When it comes to Islamic decor, May Hussein, a Fairfax, Virginia-based interior designer, tells House Beautiful, “Muslims can’t display faces or paintings of people, hence Islamic calligraphy—which usually consists of quotations from the Quran—and Islamic architecture.” She adds, “In a way, for me, it’s a little rebellious [to incorporate Islamic decor] because it’s often appropriated without given credit, unlike European decor. In an English room, for example, there are usually so many Islamic elements that aren’t labeled as such—think Persian rugs and repeated trellis patterns.”

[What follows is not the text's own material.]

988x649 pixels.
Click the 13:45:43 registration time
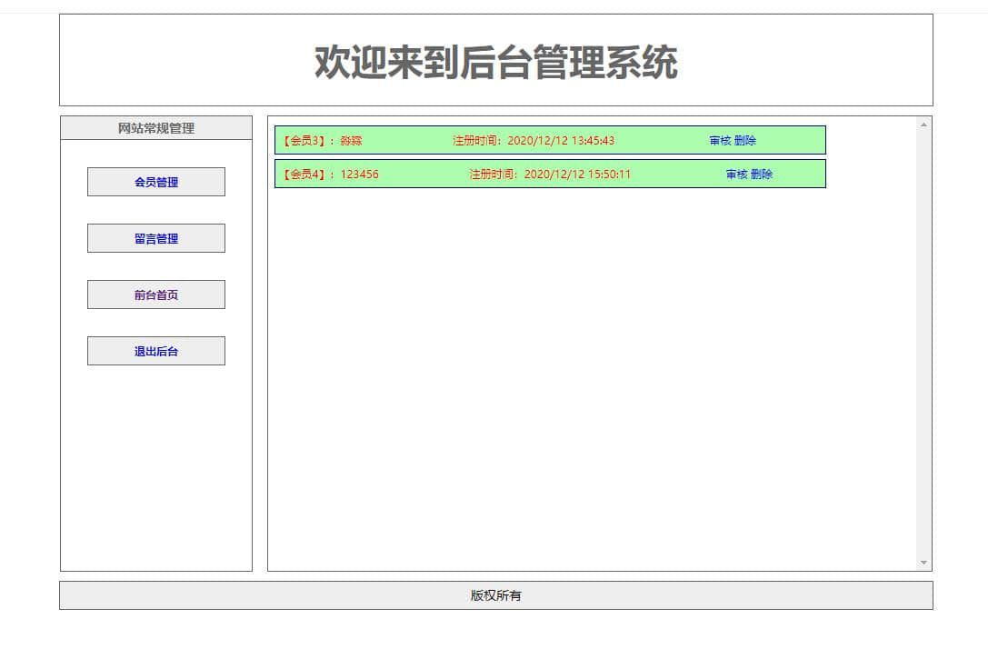tap(592, 141)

A religious design element that Hussein often incorporates in her own home is a prayer rug. She says that these items are typically “placed on the ground, to make sure that the worshipper is praying on a clean surface” because, “in most Muslim homes, shoes are removed at the door to ensure clean floors all the time, but it’s not a requirement as long as you pray on a clean surface.” Most prayer rugs feature what is called a niche design, which represents the mihrab, a semicircular part of a mosque wall wherein Muslims pray. Hussein adds that every prayer rug should face the direction of prayer (also known as the ‘qibla’), which simply means it has to face Masjid al-Haram, the Great Mosque of Mecca.

a design by may hussein, which includes islamic artwork that features a verse from the quran

A design by May Hussein, which includes Islamic artwork that features a verse from the Quran.

May Hussein

As many interior designers often do, Hussein tends to take to her Instagram to showcase the spaces she decorates—but she has found the public forum has resulted in some unfortunate reactions to the religious elements of her designs. After losing numerous followers following a post about prayer rugs, Hussein took to Instagram to share her disappointment at the response.

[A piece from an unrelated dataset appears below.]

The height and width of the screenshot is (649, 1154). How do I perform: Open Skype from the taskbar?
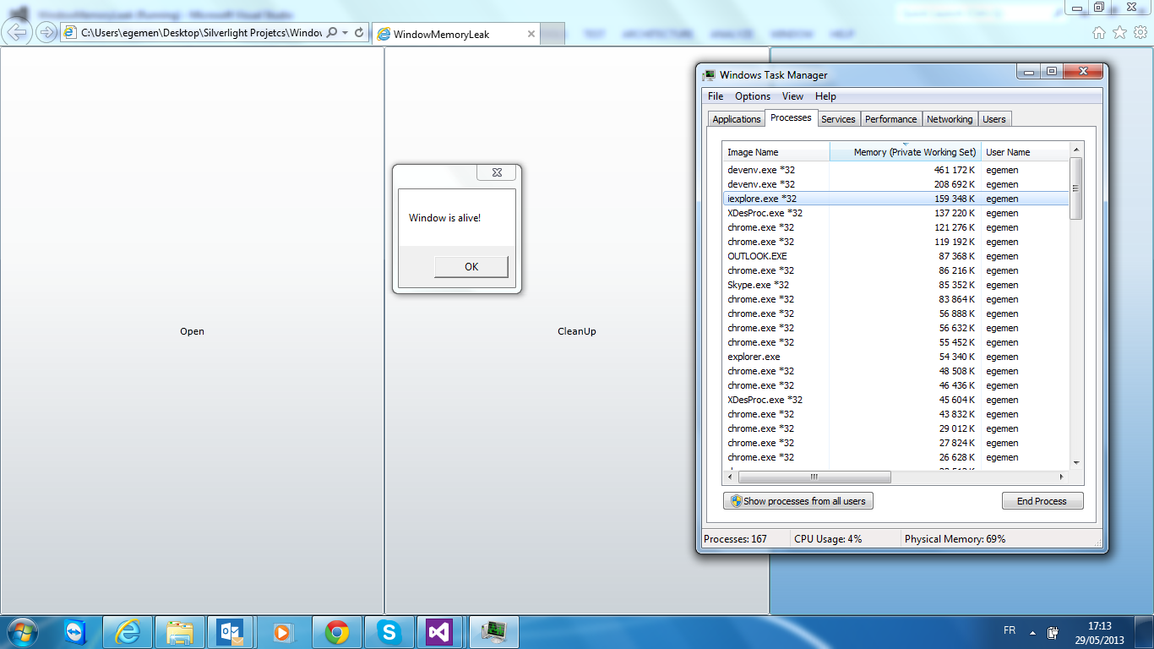pyautogui.click(x=389, y=632)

Hussein went on to point out the irony of such a reaction when, she says, many beloved design elements in Western interiors are pulled from Islamic and other non-Western traditions. In light of this, Hussein advises her followers to “please realize that appropriation is deeply rooted in colonialism,” an apt reminder to always seek to recognize the true origins of decor items and themes you want to incorporate—and make sure you do so respectfully.